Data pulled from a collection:
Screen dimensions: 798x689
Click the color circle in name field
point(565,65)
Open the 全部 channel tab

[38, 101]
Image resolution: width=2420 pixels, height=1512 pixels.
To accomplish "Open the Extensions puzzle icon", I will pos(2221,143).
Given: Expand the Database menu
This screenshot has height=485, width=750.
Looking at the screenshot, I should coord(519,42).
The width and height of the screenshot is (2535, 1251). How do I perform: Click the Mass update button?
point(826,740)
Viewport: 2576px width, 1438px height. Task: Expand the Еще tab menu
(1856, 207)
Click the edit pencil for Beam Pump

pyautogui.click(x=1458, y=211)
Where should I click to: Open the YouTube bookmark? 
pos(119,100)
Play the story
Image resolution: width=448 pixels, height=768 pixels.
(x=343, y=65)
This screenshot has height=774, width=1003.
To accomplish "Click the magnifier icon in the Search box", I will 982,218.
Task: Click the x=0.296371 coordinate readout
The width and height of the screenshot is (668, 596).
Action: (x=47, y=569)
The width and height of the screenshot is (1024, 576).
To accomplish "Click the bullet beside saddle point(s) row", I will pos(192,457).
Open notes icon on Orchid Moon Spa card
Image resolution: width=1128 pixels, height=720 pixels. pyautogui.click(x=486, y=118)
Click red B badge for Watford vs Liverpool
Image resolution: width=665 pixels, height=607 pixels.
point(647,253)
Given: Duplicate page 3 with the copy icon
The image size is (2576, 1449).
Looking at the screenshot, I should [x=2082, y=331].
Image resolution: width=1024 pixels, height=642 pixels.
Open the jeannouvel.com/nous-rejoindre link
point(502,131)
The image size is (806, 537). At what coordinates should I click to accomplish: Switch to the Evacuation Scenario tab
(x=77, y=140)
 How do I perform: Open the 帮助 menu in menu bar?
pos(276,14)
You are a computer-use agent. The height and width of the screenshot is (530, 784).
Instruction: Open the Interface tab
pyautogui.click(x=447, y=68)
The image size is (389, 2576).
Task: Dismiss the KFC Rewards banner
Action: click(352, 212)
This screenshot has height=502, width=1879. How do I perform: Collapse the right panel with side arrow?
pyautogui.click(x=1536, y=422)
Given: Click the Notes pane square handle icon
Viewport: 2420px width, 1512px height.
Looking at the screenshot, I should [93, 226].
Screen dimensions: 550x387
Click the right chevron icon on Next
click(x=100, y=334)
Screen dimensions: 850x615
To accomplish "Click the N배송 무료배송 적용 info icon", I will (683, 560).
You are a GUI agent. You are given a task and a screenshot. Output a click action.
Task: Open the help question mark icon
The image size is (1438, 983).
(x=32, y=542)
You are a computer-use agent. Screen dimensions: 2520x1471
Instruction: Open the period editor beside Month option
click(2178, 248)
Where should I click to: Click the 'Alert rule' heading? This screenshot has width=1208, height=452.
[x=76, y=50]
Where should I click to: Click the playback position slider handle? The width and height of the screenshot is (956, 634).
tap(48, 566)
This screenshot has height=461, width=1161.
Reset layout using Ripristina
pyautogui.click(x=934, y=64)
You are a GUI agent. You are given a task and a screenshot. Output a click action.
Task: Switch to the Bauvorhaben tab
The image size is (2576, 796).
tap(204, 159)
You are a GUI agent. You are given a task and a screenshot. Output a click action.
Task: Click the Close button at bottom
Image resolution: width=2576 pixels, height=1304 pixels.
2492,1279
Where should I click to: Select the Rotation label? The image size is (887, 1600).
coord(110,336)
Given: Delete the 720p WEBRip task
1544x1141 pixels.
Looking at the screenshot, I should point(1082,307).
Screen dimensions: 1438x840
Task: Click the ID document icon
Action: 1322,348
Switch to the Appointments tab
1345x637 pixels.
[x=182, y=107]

§ Task prompt: Retype the rows above verbatim, starting with the line that contains "Viewport: 2576px width, 1438px" and ending with the line that contains "I will pos(192,457).", both included.

§ Worked answer:
Viewport: 2576px width, 1438px height. Task: Expand the Еще tab menu
(1856, 207)
Click the edit pencil for Beam Pump

pyautogui.click(x=1458, y=211)
Where should I click to: Open the YouTube bookmark? 
pos(119,100)
Play the story
Image resolution: width=448 pixels, height=768 pixels.
(x=343, y=65)
This screenshot has height=774, width=1003.
To accomplish "Click the magnifier icon in the Search box", I will 982,218.
Task: Click the x=0.296371 coordinate readout
The width and height of the screenshot is (668, 596).
Action: (x=47, y=569)
The width and height of the screenshot is (1024, 576).
To accomplish "Click the bullet beside saddle point(s) row", I will pos(192,457).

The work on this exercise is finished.